Goal of the exercise: Give the material as a JSON list of strings, one string per line with blank lines omitted, running from the start through the line containing "coordinates (254, 50).", inclusive.

Material shown:
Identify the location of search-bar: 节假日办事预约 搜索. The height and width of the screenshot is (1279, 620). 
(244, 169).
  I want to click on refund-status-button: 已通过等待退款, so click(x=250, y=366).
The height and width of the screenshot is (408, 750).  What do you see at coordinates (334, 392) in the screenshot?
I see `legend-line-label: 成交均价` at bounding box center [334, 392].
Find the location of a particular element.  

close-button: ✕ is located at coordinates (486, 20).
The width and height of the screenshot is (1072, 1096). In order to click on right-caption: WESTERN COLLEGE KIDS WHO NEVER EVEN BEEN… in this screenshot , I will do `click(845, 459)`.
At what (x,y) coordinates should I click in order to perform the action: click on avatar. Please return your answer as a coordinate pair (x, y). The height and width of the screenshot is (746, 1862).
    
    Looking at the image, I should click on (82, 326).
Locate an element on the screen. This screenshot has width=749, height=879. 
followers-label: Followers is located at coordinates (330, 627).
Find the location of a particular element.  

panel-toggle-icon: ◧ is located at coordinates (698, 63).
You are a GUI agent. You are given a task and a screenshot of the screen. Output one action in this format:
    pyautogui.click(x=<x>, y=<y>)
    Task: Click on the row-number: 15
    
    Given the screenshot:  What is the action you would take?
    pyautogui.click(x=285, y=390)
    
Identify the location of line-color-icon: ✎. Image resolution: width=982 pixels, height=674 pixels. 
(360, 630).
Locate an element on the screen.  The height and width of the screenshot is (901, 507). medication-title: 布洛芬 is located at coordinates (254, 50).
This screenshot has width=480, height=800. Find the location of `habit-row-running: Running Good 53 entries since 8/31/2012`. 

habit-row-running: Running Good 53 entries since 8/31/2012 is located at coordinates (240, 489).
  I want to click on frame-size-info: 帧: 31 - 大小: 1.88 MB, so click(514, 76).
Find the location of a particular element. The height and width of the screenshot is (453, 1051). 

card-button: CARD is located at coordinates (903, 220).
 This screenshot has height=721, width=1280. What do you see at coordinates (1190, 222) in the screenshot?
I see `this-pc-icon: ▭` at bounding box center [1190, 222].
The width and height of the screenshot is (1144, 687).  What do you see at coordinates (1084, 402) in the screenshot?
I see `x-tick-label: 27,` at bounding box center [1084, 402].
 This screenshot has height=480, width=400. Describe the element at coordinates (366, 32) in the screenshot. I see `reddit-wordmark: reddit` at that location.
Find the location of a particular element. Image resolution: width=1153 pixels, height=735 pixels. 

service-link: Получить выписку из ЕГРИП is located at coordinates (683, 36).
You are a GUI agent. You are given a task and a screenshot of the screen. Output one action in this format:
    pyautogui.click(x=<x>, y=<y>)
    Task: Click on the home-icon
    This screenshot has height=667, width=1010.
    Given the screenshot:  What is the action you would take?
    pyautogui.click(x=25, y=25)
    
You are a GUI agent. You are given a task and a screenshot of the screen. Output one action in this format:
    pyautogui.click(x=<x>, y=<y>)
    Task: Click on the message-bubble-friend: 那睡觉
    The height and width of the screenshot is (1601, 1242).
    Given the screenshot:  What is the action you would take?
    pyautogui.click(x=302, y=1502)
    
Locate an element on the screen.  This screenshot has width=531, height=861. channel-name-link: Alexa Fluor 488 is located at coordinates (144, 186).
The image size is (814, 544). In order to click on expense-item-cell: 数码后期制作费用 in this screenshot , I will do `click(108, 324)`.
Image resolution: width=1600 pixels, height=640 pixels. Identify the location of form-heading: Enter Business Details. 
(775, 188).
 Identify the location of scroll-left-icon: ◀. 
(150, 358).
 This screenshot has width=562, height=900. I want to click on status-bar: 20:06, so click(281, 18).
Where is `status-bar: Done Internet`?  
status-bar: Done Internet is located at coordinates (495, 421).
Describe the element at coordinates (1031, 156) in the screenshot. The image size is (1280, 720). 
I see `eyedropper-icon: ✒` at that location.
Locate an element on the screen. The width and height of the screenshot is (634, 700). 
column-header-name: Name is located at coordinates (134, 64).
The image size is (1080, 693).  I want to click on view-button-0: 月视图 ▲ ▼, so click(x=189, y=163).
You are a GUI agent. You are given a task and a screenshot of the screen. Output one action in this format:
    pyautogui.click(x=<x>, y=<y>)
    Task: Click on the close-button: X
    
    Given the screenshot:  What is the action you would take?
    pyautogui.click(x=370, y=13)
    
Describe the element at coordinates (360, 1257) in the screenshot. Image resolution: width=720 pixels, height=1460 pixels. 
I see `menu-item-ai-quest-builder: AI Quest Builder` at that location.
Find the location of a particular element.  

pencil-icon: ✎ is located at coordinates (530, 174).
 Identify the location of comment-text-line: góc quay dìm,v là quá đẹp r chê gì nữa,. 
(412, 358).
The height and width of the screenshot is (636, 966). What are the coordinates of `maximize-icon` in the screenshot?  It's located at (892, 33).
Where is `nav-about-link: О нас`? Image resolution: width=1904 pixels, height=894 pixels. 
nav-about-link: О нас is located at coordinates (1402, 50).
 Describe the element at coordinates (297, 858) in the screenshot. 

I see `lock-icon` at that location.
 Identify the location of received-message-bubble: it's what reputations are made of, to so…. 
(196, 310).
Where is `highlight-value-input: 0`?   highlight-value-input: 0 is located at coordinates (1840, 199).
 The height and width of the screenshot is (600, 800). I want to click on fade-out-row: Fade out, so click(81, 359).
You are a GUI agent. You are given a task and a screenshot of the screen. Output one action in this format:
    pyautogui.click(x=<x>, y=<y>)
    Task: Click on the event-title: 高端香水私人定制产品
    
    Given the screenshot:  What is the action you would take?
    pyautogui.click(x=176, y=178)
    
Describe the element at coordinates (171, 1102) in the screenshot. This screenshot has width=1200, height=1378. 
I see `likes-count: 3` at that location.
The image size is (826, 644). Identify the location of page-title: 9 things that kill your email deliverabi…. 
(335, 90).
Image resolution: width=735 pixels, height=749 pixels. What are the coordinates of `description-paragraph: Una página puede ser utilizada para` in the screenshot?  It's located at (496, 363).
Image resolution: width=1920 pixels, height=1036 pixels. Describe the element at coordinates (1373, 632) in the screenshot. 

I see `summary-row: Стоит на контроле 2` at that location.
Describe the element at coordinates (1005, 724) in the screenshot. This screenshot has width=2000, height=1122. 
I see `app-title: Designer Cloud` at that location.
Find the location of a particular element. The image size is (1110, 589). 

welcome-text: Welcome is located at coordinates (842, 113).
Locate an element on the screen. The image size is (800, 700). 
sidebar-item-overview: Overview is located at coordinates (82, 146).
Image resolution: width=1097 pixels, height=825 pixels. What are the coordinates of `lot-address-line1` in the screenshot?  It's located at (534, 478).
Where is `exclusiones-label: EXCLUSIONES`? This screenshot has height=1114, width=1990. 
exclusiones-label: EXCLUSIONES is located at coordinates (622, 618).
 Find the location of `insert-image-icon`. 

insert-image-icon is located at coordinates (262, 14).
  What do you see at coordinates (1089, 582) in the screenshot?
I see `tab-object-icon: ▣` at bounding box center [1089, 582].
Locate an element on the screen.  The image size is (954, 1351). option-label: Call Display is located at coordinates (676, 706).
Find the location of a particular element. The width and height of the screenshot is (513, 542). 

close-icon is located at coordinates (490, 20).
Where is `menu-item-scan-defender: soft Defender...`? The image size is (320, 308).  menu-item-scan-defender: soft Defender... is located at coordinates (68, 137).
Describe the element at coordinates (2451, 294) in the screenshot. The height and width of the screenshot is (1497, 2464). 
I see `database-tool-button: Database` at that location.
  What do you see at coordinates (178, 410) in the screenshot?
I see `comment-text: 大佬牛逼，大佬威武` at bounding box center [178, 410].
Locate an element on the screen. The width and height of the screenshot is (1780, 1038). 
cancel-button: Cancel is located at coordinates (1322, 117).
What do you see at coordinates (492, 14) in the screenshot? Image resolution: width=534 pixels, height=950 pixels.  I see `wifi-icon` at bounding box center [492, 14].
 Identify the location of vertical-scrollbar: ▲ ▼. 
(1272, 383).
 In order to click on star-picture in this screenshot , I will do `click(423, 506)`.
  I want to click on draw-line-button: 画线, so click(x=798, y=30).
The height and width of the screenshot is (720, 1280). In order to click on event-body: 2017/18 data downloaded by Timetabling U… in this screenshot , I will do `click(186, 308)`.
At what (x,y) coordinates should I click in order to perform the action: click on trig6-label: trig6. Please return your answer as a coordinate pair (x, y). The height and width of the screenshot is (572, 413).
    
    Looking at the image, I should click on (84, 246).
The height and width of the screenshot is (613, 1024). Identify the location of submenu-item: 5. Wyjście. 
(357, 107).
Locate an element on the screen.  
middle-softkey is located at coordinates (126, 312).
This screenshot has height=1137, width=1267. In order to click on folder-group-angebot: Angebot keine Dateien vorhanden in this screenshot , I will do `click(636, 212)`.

Solved problem:
[
  "Identify the location of search-bar: 节假日办事预约 搜索. The height and width of the screenshot is (1279, 620). ",
  "(244, 169).",
  "  I want to click on refund-status-button: 已通过等待退款, so click(x=250, y=366).",
  "The height and width of the screenshot is (408, 750).  What do you see at coordinates (334, 392) in the screenshot?",
  "I see `legend-line-label: 成交均价` at bounding box center [334, 392].",
  "Find the location of a particular element.  ",
  "close-button: ✕ is located at coordinates (486, 20).",
  "The width and height of the screenshot is (1072, 1096). In order to click on right-caption: WESTERN COLLEGE KIDS WHO NEVER EVEN BEEN… in this screenshot , I will do `click(845, 459)`.",
  "At what (x,y) coordinates should I click in order to perform the action: click on avatar. Please return your answer as a coordinate pair (x, y). The height and width of the screenshot is (746, 1862).",
  "    Looking at the image, I should click on (82, 326).",
  "Locate an element on the screen. This screenshot has width=749, height=879. ",
  "followers-label: Followers is located at coordinates (330, 627).",
  "Find the location of a particular element.  ",
  "panel-toggle-icon: ◧ is located at coordinates (698, 63).",
  "You are a GUI agent. You are given a task and a screenshot of the screen. Output one action in this format:",
  "    pyautogui.click(x=<x>, y=<y>)",
  "    Task: Click on the row-number: 15",
  "    Given the screenshot:  What is the action you would take?",
  "    pyautogui.click(x=285, y=390)",
  "Identify the location of line-color-icon: ✎. Image resolution: width=982 pixels, height=674 pixels. ",
  "(360, 630).",
  "Locate an element on the screen.  The height and width of the screenshot is (901, 507). medication-title: 布洛芬 is located at coordinates (254, 50)."
]